So I almost feeling like I'm jinxing myself for sharing this, but I have to share it with someone so I'm choosing y'all because y'all aren't directly involved in my every day life, lol.
I just applied to grad school to become a school librarian, and I've also applied for a full-time position as a library assistant in the same city as the university I applied to. If I get this job, and I get accepted to grad school, I will be GOLDEN. I'll be able to afford to move out of my parents' house and be able to live and go to school and work right in the middle of the city, which is something I've always wanted. I feel like I didn't just apply for a job and grad school, I feel like I just applied to get my life together.
And while I'm excited... I'm terrified. What if I don't get accepted to either?? I know the only thing holding me back, at least for grad school, is my GRE test scores were about 10 points off from what I needed to get into the library science program, and I'm so paranoid that that'll keep me from getting into the program. I don't know how much they pay attention to things like that, but ya never know and it makes me nervous as ****. I've been so ready to move onto the next chapter of my life and I'm just so scared that SOMETHING is gonna prevent me from doing that.

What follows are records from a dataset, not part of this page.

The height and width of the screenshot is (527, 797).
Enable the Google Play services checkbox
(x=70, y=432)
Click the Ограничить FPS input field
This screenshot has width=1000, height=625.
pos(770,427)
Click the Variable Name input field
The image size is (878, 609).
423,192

But despite being terrified, I'm also extremely excited and I'm also trying really hard to not have my heart set on this. I'm already wanting to plan living arrangements and student life and I'm excited that if I get accepted, I'll be in the midst of college all over again with student activities and ways to get involved and I won't be lonely and bored anymore! I might even get the opportunity to meet a guy IN PERSON!
So please everyone, say your prayers and cross your fingers and toes and let's all hope and pray that I can finally be in an atmosphere that makes me truly happy!